The bill would have allowed RTA to keep that revenue.  

In May 29, Lake County sent out a press release decrying the proposal. It indicated that, over the next five years, it plans to use the RTA sales tax revenue to help fund around 100 road projects, Ride Lake County county-wide on-demand bus service for seniors and riders with disabilities and buy snowplows and other road maintenance equipment for Lake County Division of Transportation. 

Lake County Board chair Sandy Hart said that it would be “impossible” to cover the revenue loss from other sources. 

“If enacted, this bill would slash over 50 percent of the revenue that funds Lake County’s transportation program,” she stated. “For the next five years, this would lead to the elimination of 132 planned projects, undermining critical infrastructure improvements and ending services like paratransit for seniors and people with disabilities.” 

Potential cuts 

In late March, CTA, Metra and Pace went before the RTA Board of Directors to present the general outlines of their plans if the funding doesn’t come through.  

In a memo to the RTA board, the CTA indicated that it may “need to eliminate service on all or a portion of four of its eight rail lines and close or severely diminish service to over 50 rail stations,” which would represent about a third of all ‘L’ stations. Train frequencies would be reduced by a quarter. CTA acting president Nora Leerhsen also shared a map of 74 out of 127 CTA bus routes that could be cut, and while no part of Chicago and the neighboring suburbs would be entirely spared, it would hit suburbs like Oak Park and South Side neighborhoods particularly hard.  

Metra would suspend service on the Metra Electric Line’s Blue Island branch. SouthWest Service and North Central Service lines would become rush hour only, and the service frequency on the rest of the lines would be reduced to an average of once an hour on weekdays and once every two hours on weekends, and evening service would end earlier. Some rush-hour express trains would remain. West suburban BNSF Line, Union Pacific Northwest Line, Union Pacific North line and remaining sections of the Metra Electric line would be hit especially hard. 

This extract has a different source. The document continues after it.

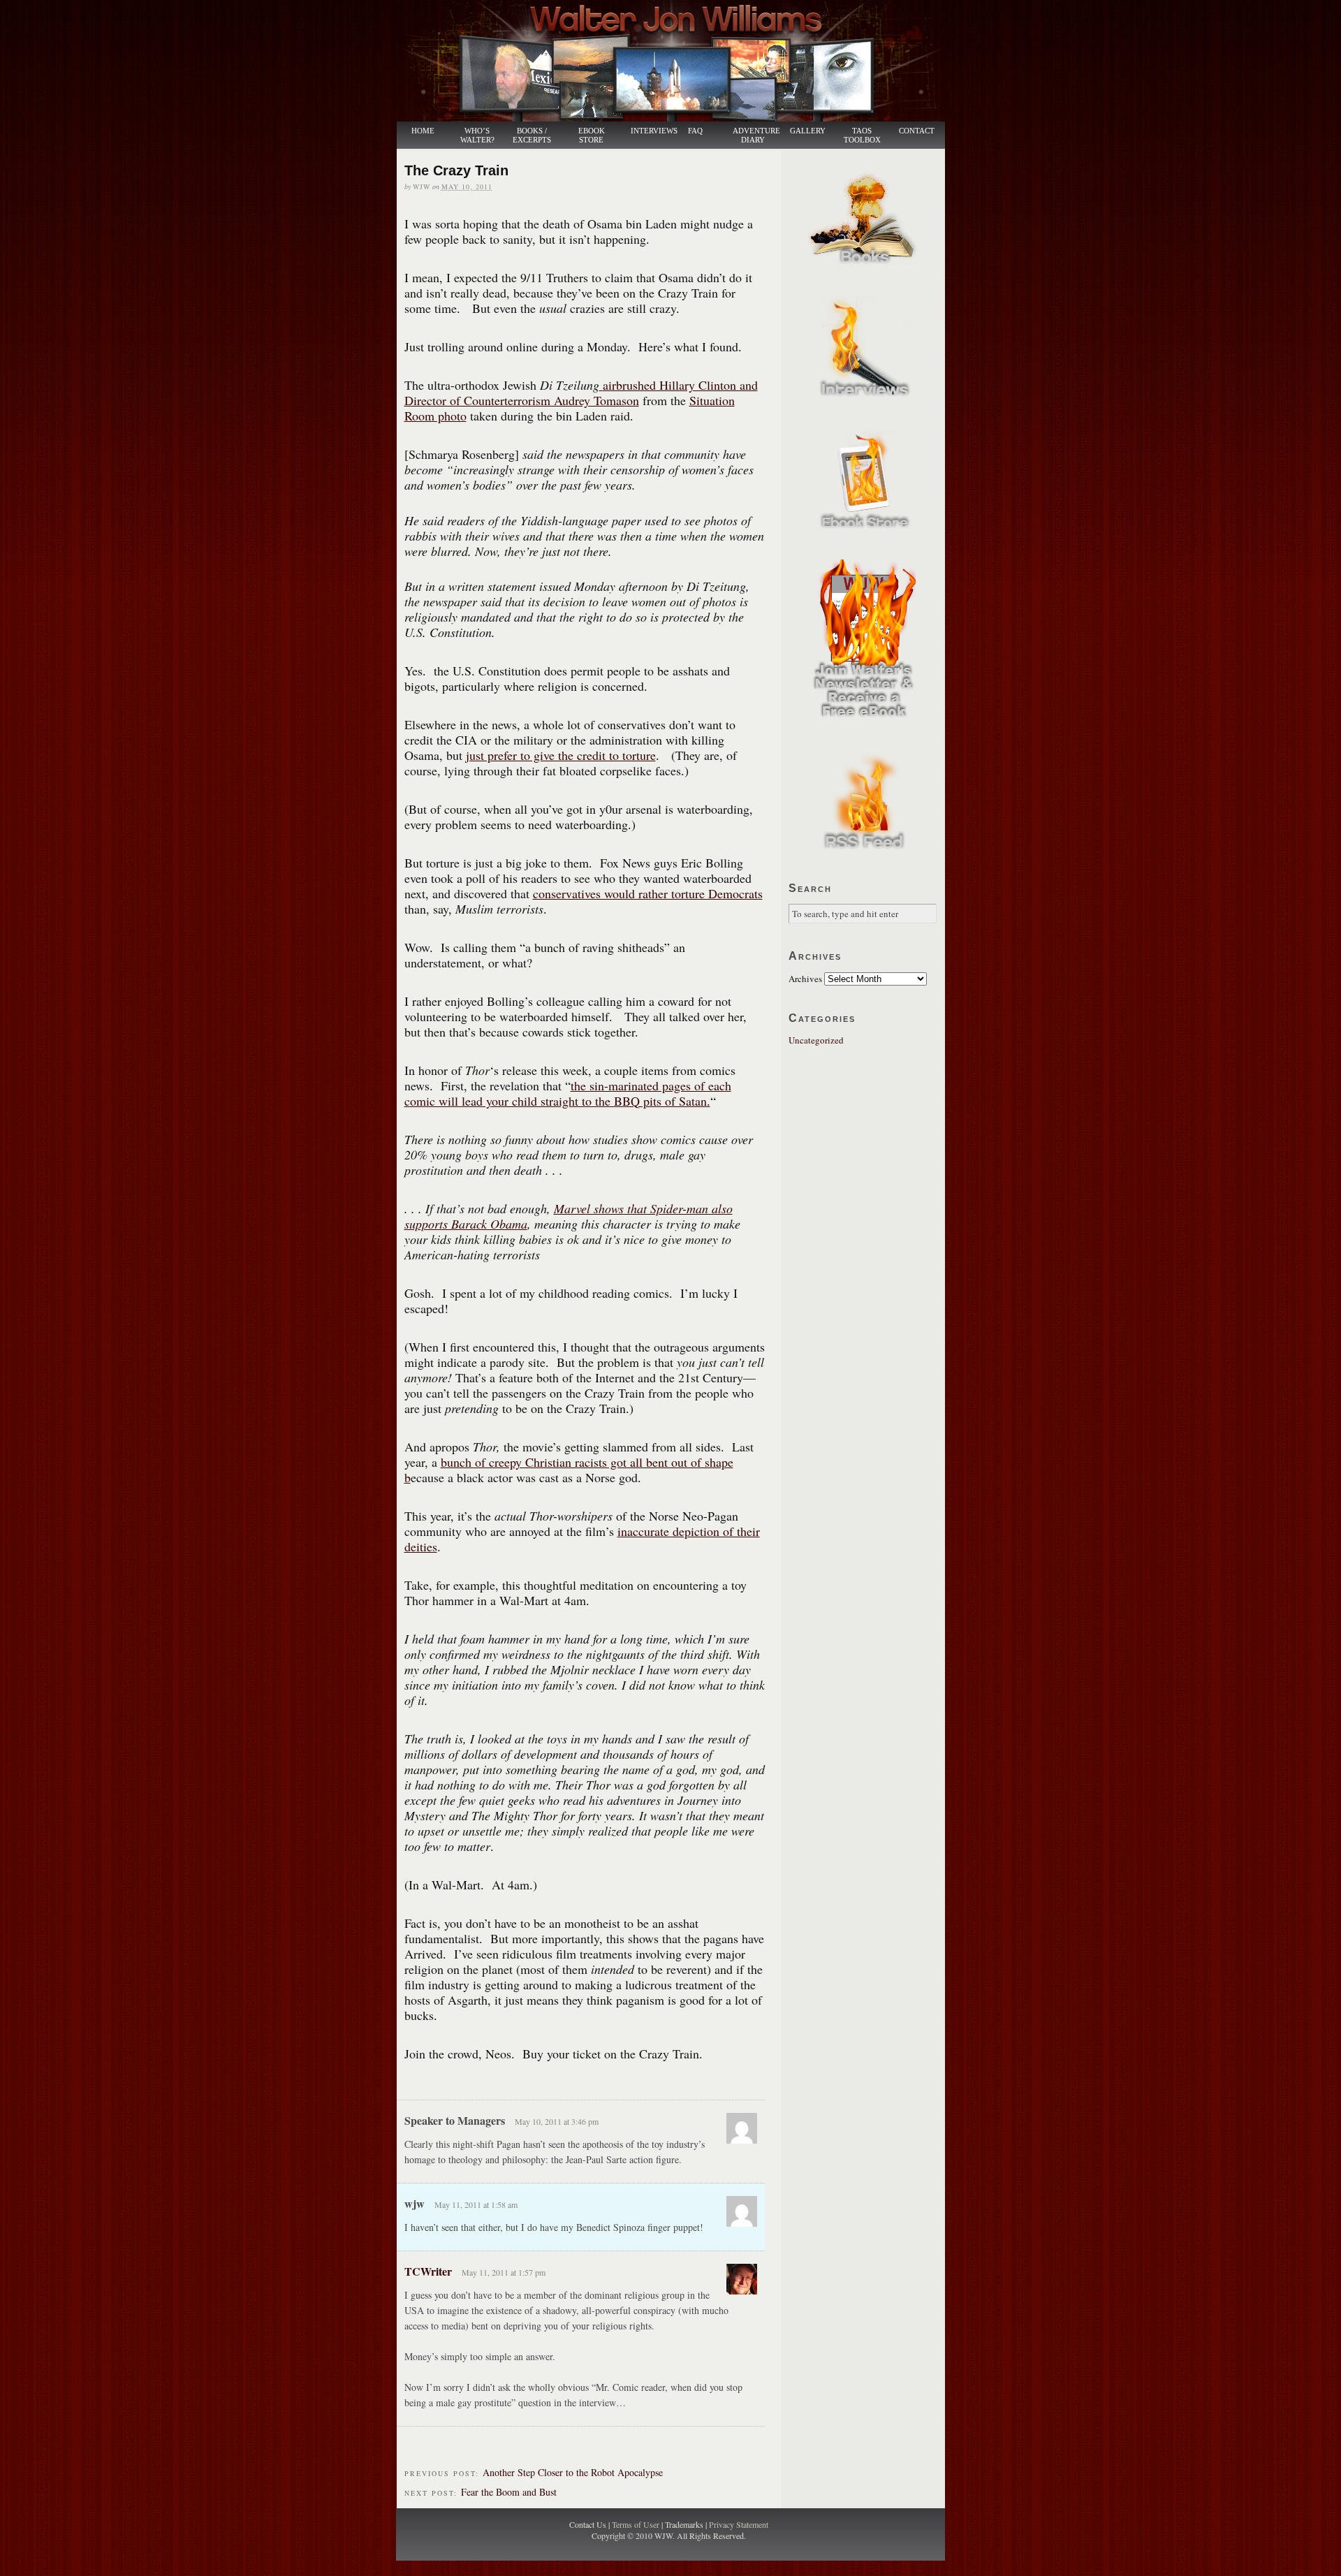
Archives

Pace isn’t planning to cut any routes, but it would suspend all weekend service and evening service after 8 p.m. Service frequencies on the busier routes would drop to 30-60 minutes, and two Pulse express bus routes in Northwest suburbs would drop from an average of once every 15 minutes to once every half an hour. The cuts would hit Cook County and major suburban cities such as Elgin, Aurora and Naperville particularly hard. 

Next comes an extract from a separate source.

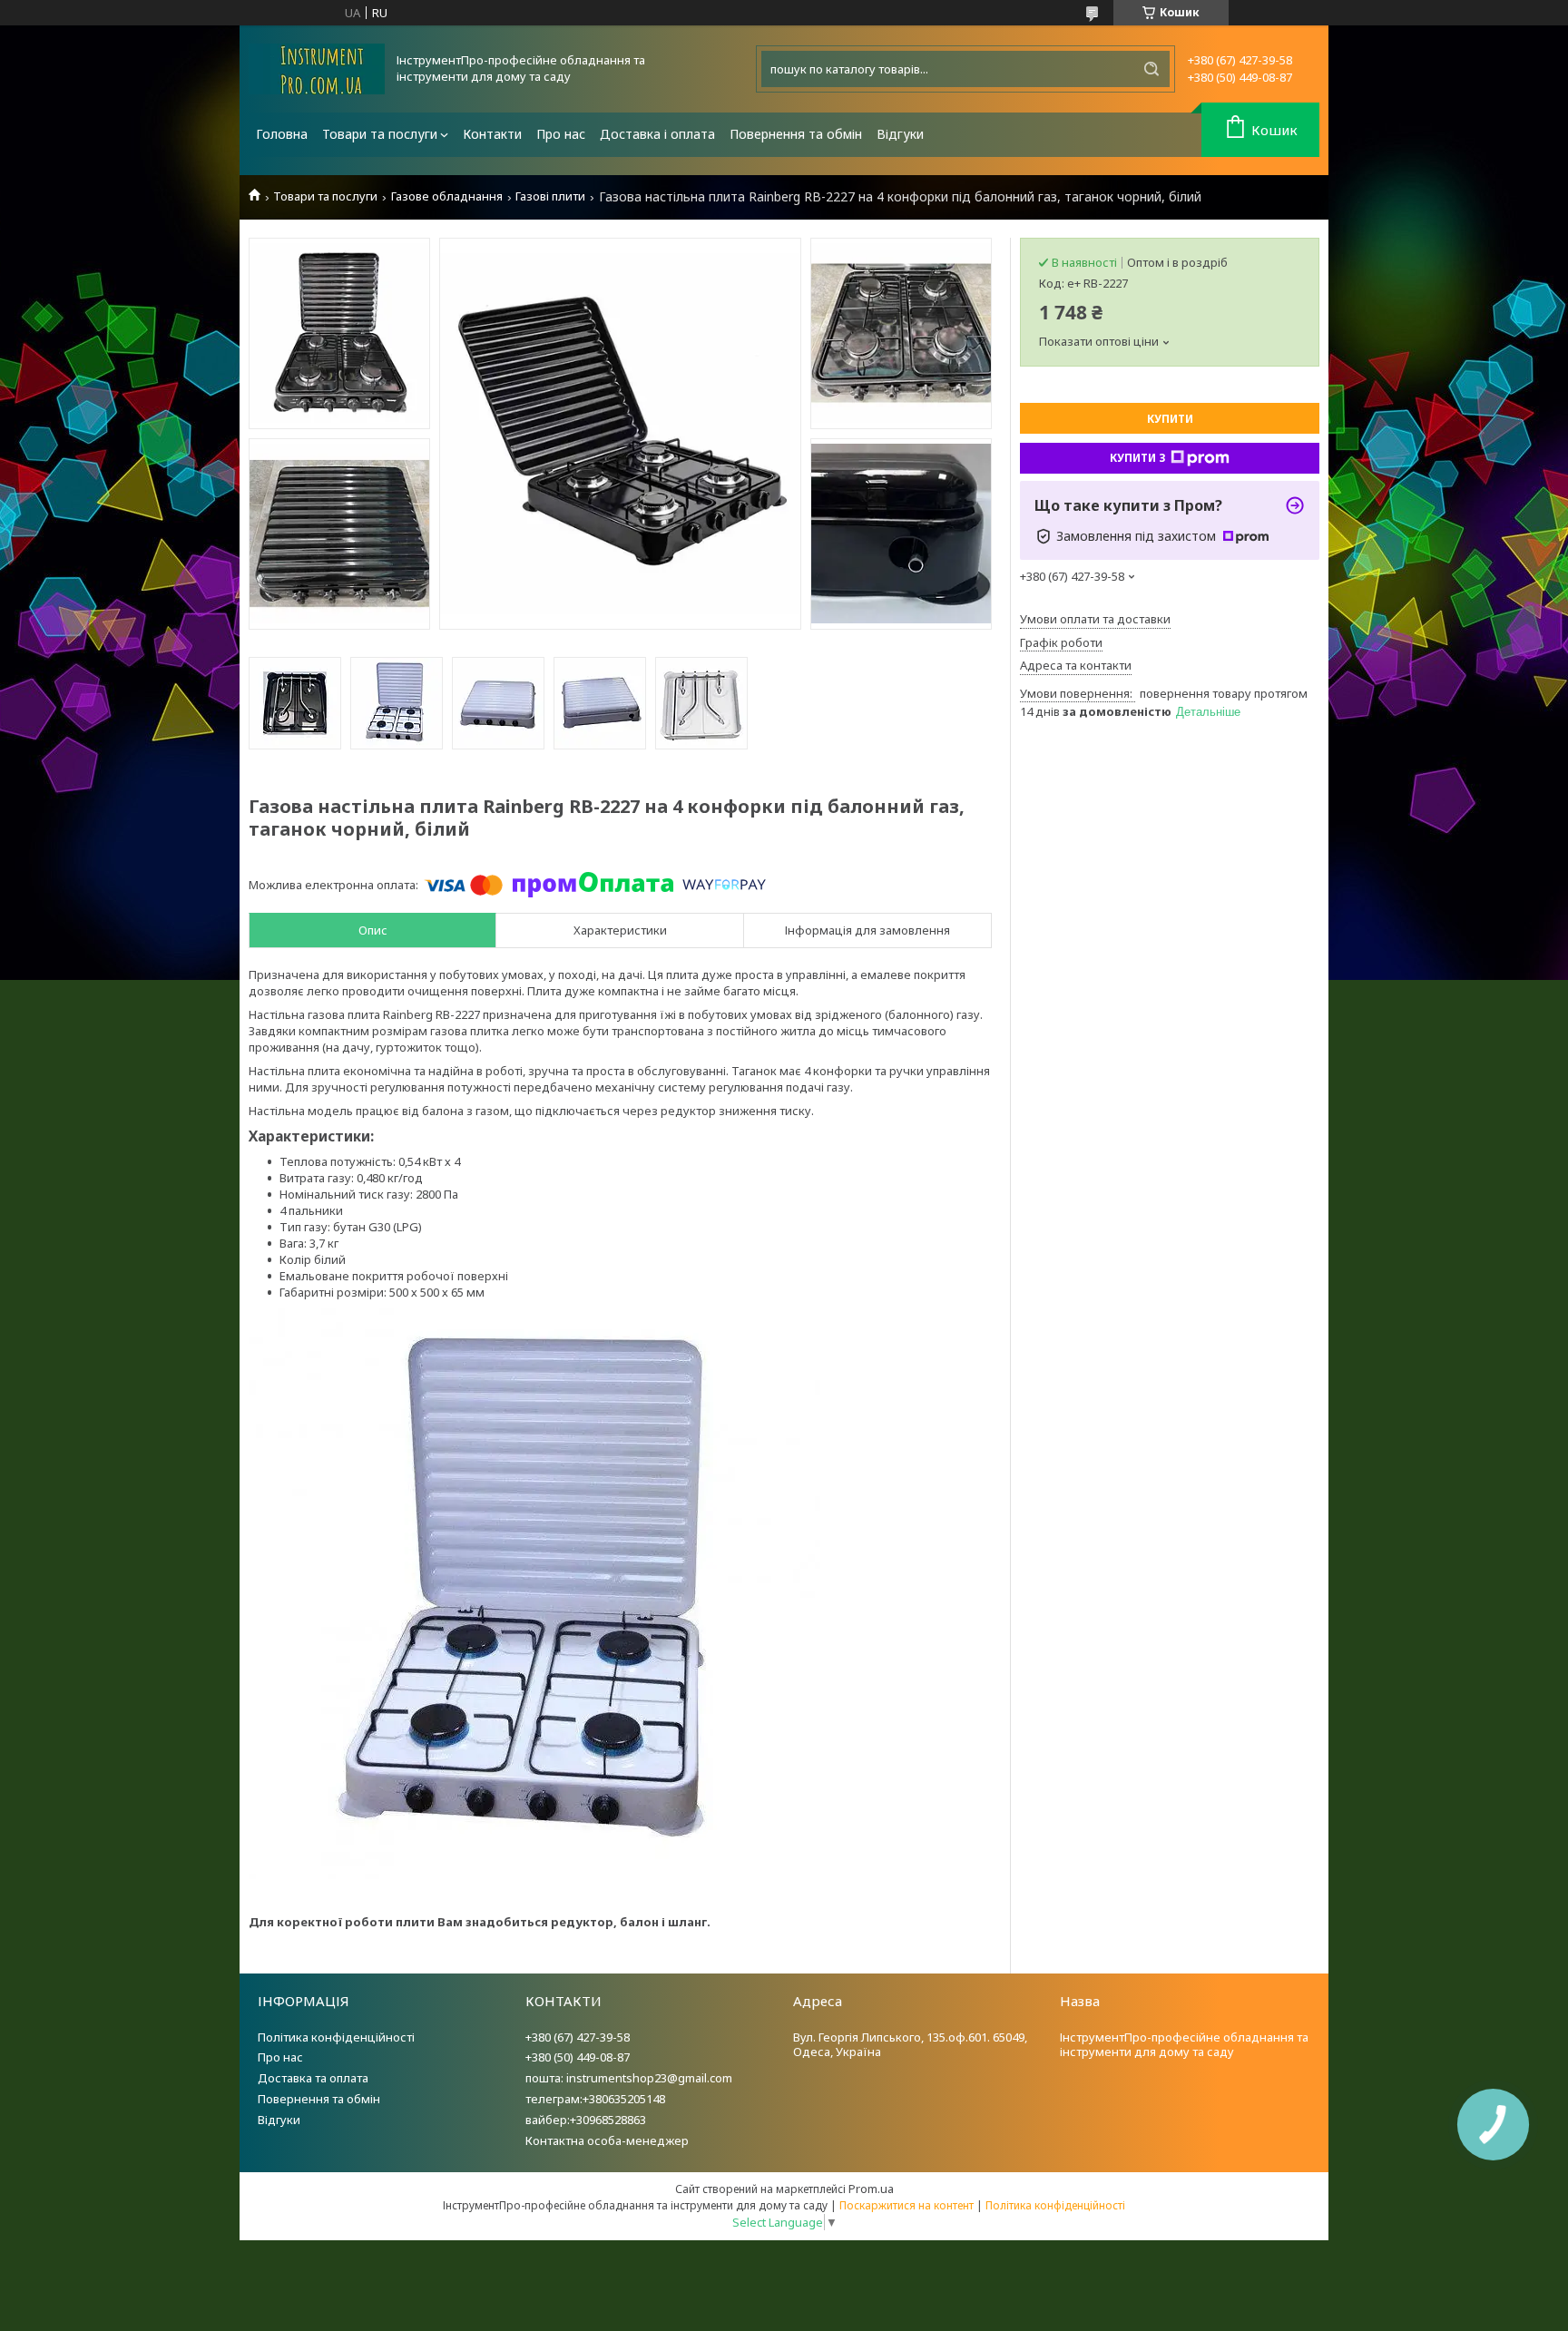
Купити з (1138, 457)
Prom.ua (871, 2188)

The cuts would also have the side-effect of reducing paratransit service, which Pace provides in Chicago and the suburbs. Under federal law, it is required to provide the service within three-fourths of a mile of any fixed bus route or a rail station.  

According to the timeline shared at the RTA board meeting, planning for cuts, including the federally required Title VI analysis, will begin this month. The proposed cuts are expected to be finalized in September to October, which is also when the transit agencies would send out initial layoff notices. RTA will sign off on how much funding is available in September, and the transit agencies will release the proposed budgets by October.